「わたくしは……」

「ええ」
 
 聞かせて早く!

 可憐な令嬢の仮面を外したロザリーは今か今かとその言葉を待ちわびる。それ以外に姉の心はないと決めつけていたのだ。

 だってそうでしょう?

 姉が王子の婚約者に選ばれたと知った瞬間、ロザリーの目の前は真っ赤に染まった。どうして自分ではないのかと強い嫉妬に駆られた。
 それが今や立場は完全に逆転している。
 婚約者のミリアムは公爵家の次男。姉に心を奪われていた時期はあるが、両親同様にロザリーのことを甘やかし、なんでも言う事を聞いてくれる。ミリアムを婿に迎えれば、いずれこの侯爵家はロザリーのものになるだろう。
 だから自分の方が幸せだ。今度は姉が自分に嫉妬する番だと、ロザリーはこの日を待ちわびていた。

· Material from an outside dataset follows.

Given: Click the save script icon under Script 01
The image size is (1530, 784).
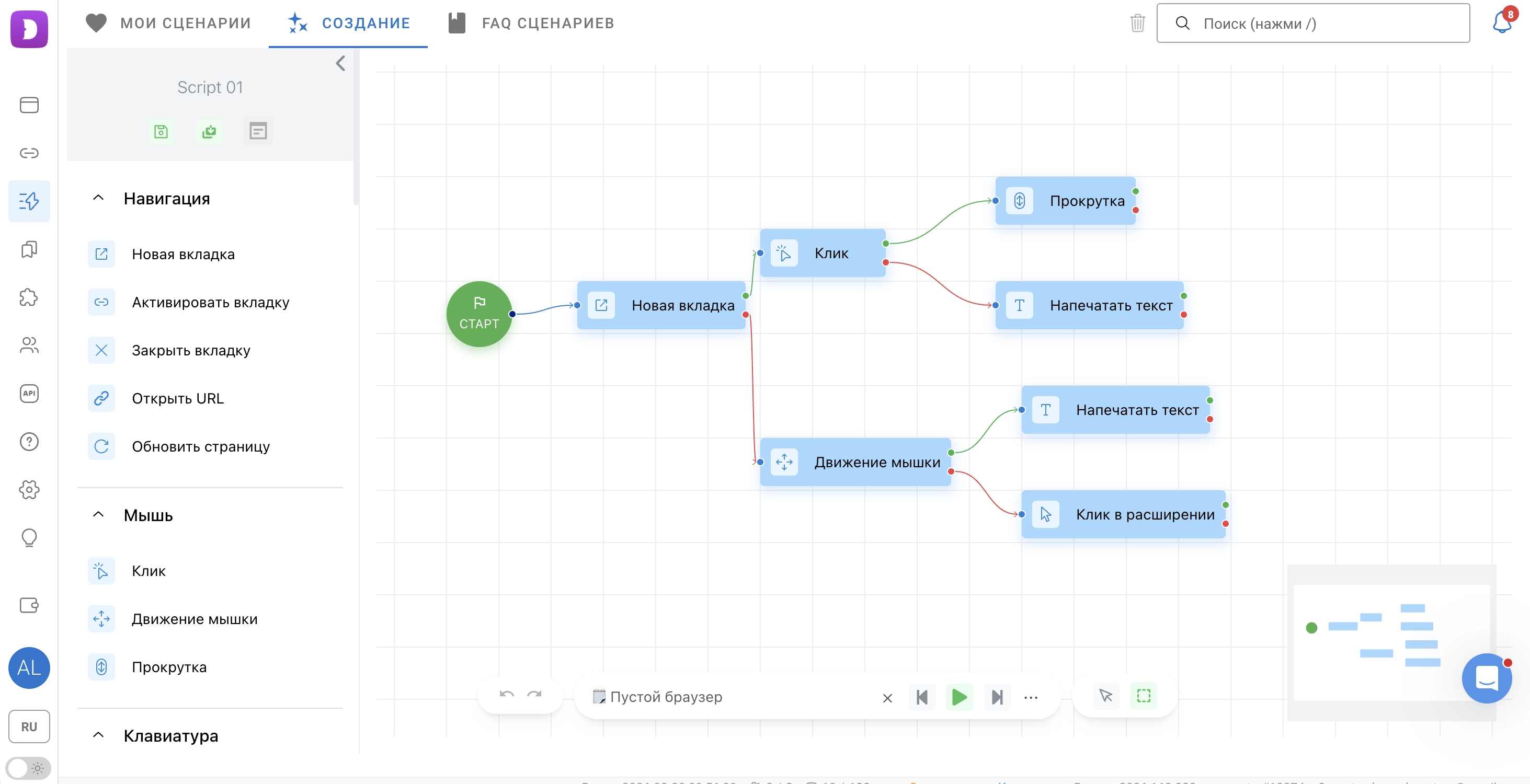Looking at the screenshot, I should pos(161,131).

 首筋の痛みに僅かに顔をしかめた姉の姿にロザリーの優越感がわき上がる。
 離れて見れば妹との別れが辛くて顔をしかめているようにしか見えないだろう。そういう計算だった。そのために日々愛される人間を演じているのだから、そう見えなければ困る。

 さあ、言って!

 切望するロザリーの目の前でゆっくりとリナローズの唇が動いた。

「わたくし今、とても幸せですわ」

「は――?」

 その顔は、まるで抑えきれない幸福を抱えているような、幸せいっぱいの微笑みだった。

 きっとミリアムは姉のこの笑顔にたぶらかされたのだと、目的も忘れて場違いな考えがロザリーの頭をよぎる。

 ロザリーが惚けた拍子にその腕から抜け出したリナローズは何事もなかったかのように身を引いた。首筋の傷は長い髪によって隠れ、ロザリーの存在などまるで目に入っていないかのように颯爽と、リナローズは生まれ育った家を後にしたのだ。